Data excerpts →
------------

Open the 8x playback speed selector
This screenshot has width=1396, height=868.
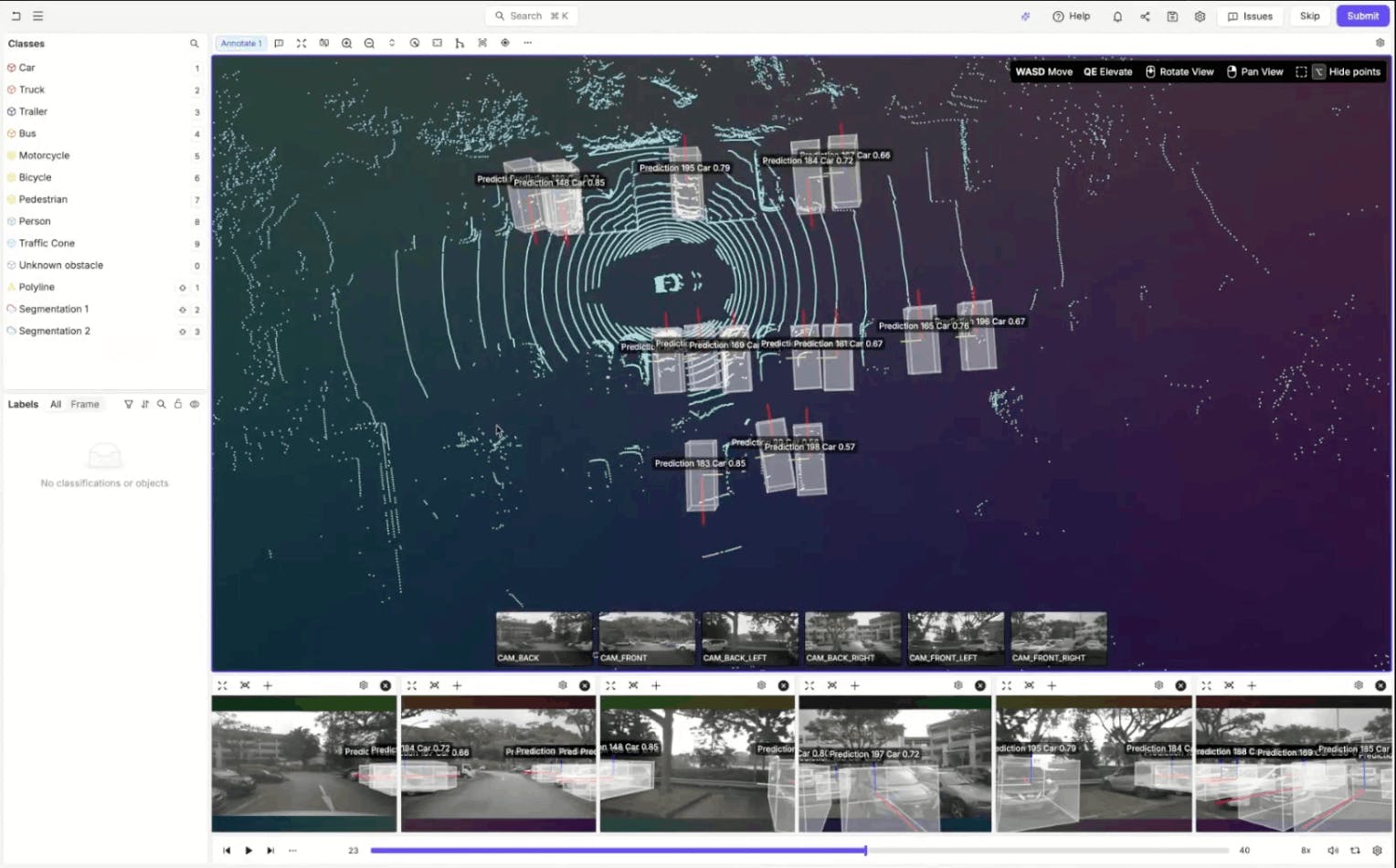(x=1306, y=851)
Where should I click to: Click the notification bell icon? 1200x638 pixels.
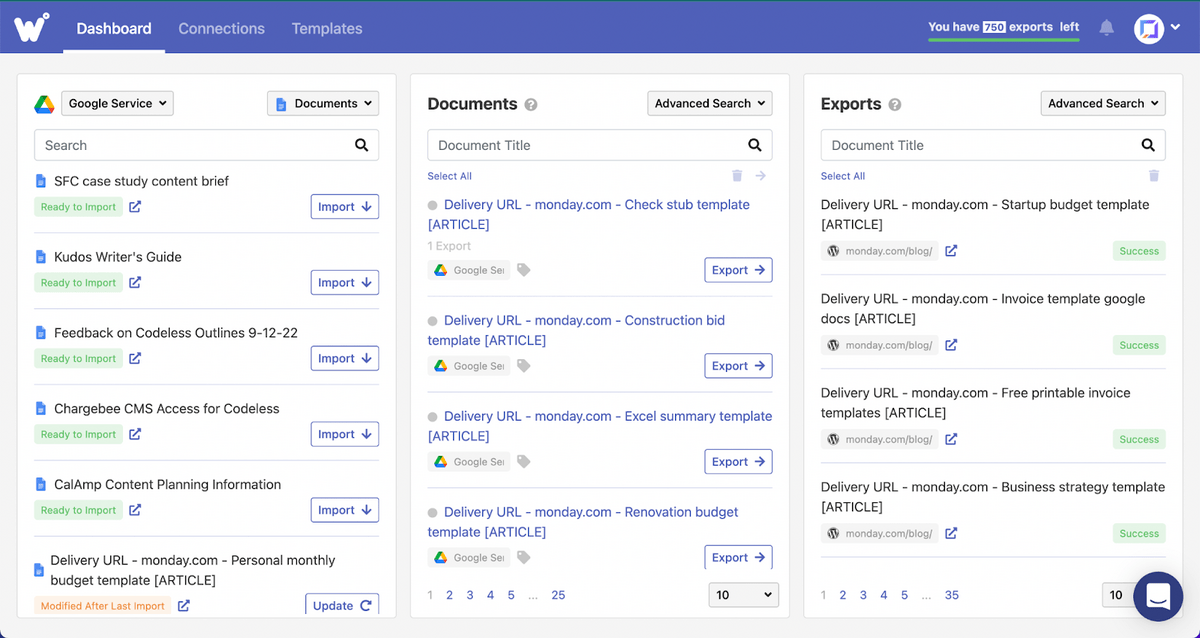pos(1106,28)
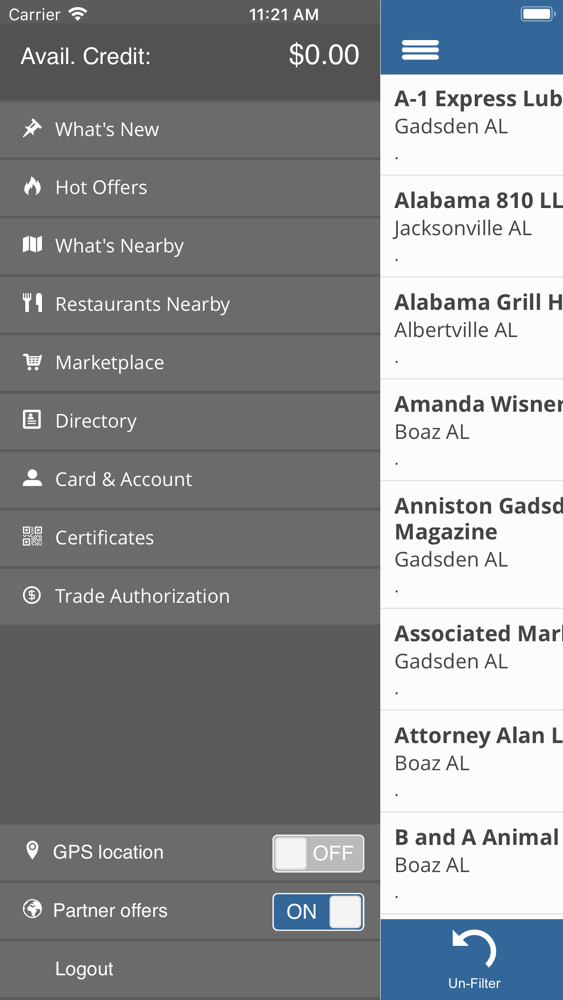Click the pushpin icon beside What's New
This screenshot has height=1000, width=563.
pyautogui.click(x=32, y=128)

------------

The pictures in the data should be omitted, and every remaining line set down exactly.

Answer area →
Open the 8x playback speed selector
This screenshot has width=1396, height=868.
(x=1306, y=851)
Where should I click to: Click the notification bell icon? 1200x638 pixels.
pos(1106,28)
Click the pushpin icon beside What's New
This screenshot has height=1000, width=563.
pyautogui.click(x=32, y=128)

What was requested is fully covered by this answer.